It was hard to be on the run with a baby – and without the use of her hands. Stevie barely managed a diaper change in the grocery store bathroom and had to open an applesauce pouch for Maggie with her teeth. But at least her hands no longer felt like they were on fire every time she stretched them. By the time she and Maggie came out of the store, the fog had burned away and the sun was shining, if a bit anemically.
Stevie had learned through experience that the best way to convince someone you belonged somewhere was to walk with confidence. She smiled vaguely at passing nurses and fielded some compliments about Maggie's bear suit, retracing her steps to the vending machine where she'd stowed Fury's flash drive behind five packs of Juicy Fruit.
The entire row was empty. Stevie felt her heart seize, her hands prickle painfully. Who had seen her put it there? She stared at her own wide-eyed reflection - and behind her, Natasha stepped into view, blowing a bubble. Wearing the same goddamned smirk she had in the computer room.

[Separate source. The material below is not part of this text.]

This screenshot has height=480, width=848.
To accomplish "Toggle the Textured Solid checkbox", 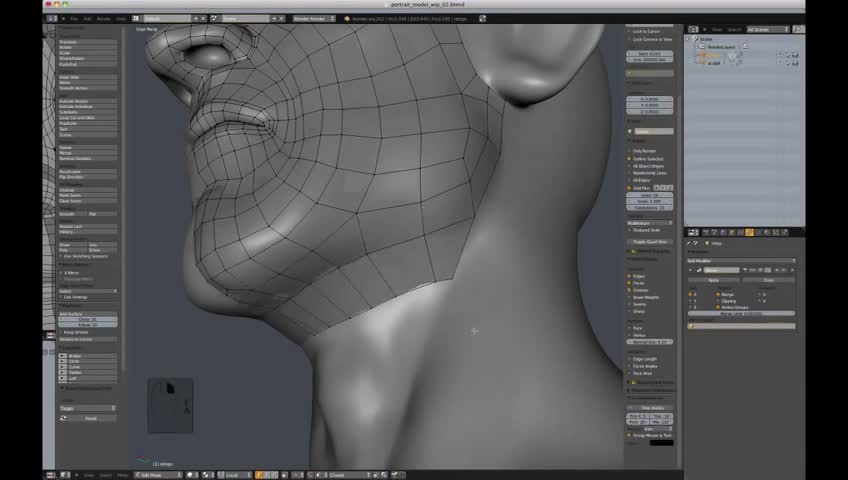I will point(630,231).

Stevie's incipient panic shifted instantly to anger. She took Natasha by the elbow and shoved her into an empty exam room, ignoring the sudden stab in her palm as she slammed the door behind them.
I can't fight the Black Widow like this. She'd have to try to scare her. Again, hard to do when you're carrying a baby.
"Where is it?" Stevie asked in a soft yet furious voice, using her body to block the shorter woman from the door, holding Maggie at the hip facing away from Natasha in case the woman tried something.
"Safe. Where did you get it?" Natasha sounded just as soft, just as furious.
"Why would I tell you?"
Awareness dawned in Natasha's eyes. "Fury gave it to you. Why?"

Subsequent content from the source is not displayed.